Service Adjustments for Vault Integration
The BMC Manager will transition from storing raw credentials in SQLite to storing them in Vault. The local SQLite database will retain only the operational metadata (targetAddress, targetAccount, rotationSucceeded, lastRotationAttempt) and a reference URI mapping the resource to its corresponding Vault path (e.g., secret/data/openchami/bmc/172.24.0.3/account/3). Upon a successful HTTP 200 or 204 response from the Redfish endpoint, the service will write the updated password to Vault and clear the previous password from memory.
Password Generation Operational Models
To establish the password lifecycle, one of the following models must be adopted:
Model A: Service-Generated. The BMC Manager generates a random, cryptographically secure password (e.g., 256-bit entropy, 32 characters) internally. It applies this password to the BMC via Redfish and writes the resulting credential to Vault. The BmcCredentialSpec is modified to remove the newPassword requirement, acting purely as a rotation trigger.
Model B: User-Provided. An administrator supplies the specific newPassword within the API payload. The service attempts the rotation using the provided string and writes it to Vault upon success. This requires transmitting the plaintext password over the API to the BMC Manager.
Read Access and Least-Privilege Design
Vault policies will enforce strict boundaries on credential retrieval. Human administrators will be explicitly denied read access to the raw password paths within Vault. Read access will be exclusively granted to specific OpenCHAMI microservices that possess a functional requirement to communicate with the BMCs. Access logs generated by Vault will provide an audit trail of which services requested which credentials and at what time.

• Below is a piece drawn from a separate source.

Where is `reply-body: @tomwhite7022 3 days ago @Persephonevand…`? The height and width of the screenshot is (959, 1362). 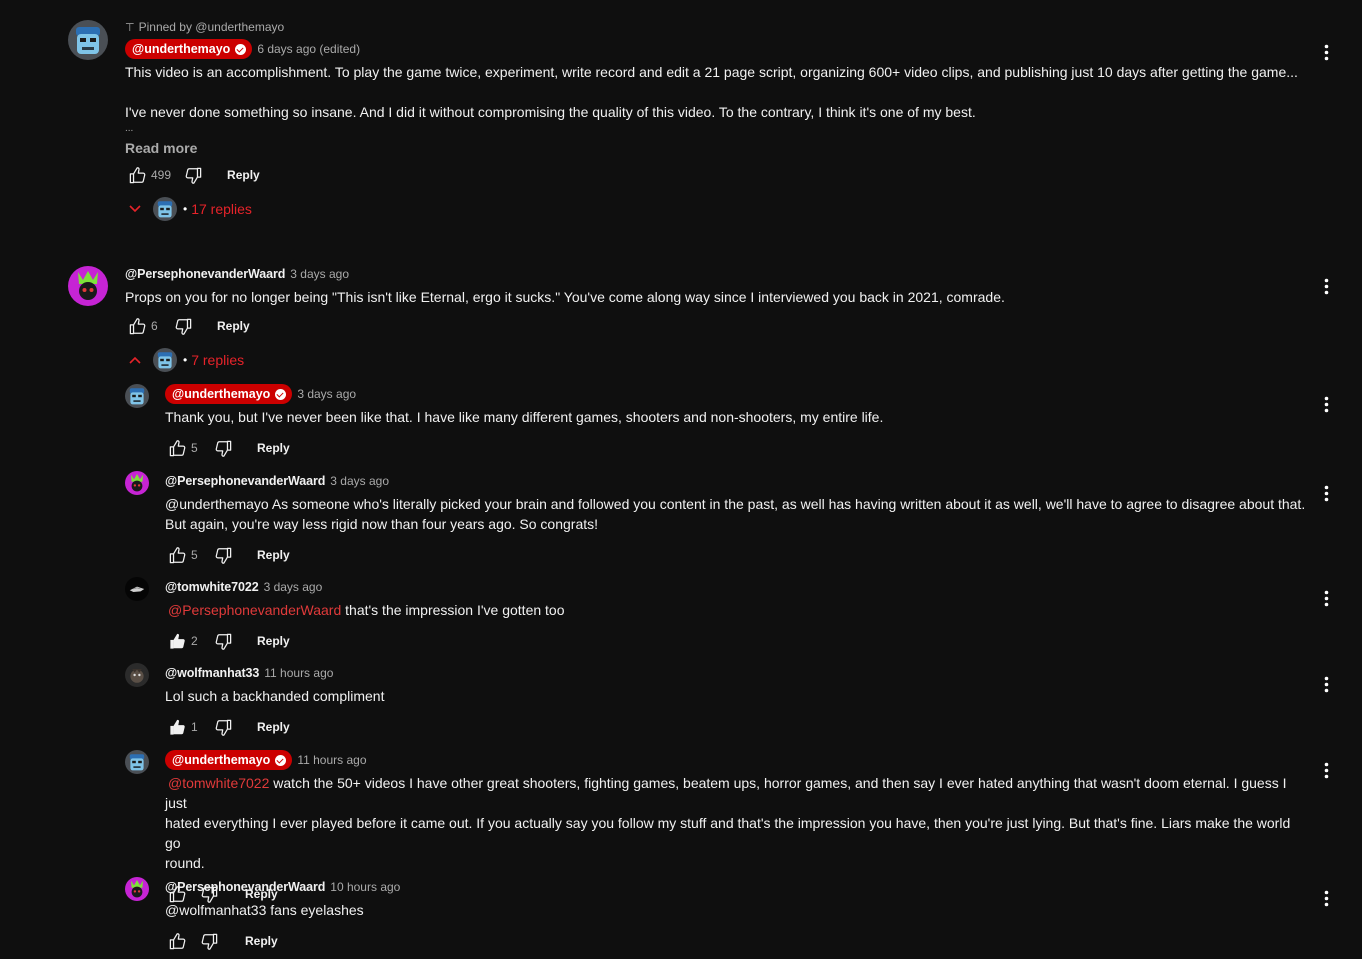
reply-body: @tomwhite7022 3 days ago @Persephonevand… is located at coordinates (736, 615).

Service Authentication Mechanism
Because Kubernetes Service Accounts are incompatible with the Podman/Docker quadlet architecture, the BMC Manager will authenticate to Vault using the Vault AppRole auth method. AppRole is designed for machine-to-machine authentication. The quadlet will be provisioned with a RoleID and a SecretID. The SecretID can be configured with a strict time-to-live (e.g., 30 to 90 days) and rotation schedule. These identifiers will be passed to the BMC Manager container as environment variables at deployment, allowing it to request short-lived Vault tokens for writing credentials.
Alternatives Considered
Other Considerations
Storage Backend: The integrated Raft storage backend is recommended for Vault to avoid external database dependencies, but it requires allocating dedicated, persistent host volumes within the quadlet configuration to prevent data loss across container restarts.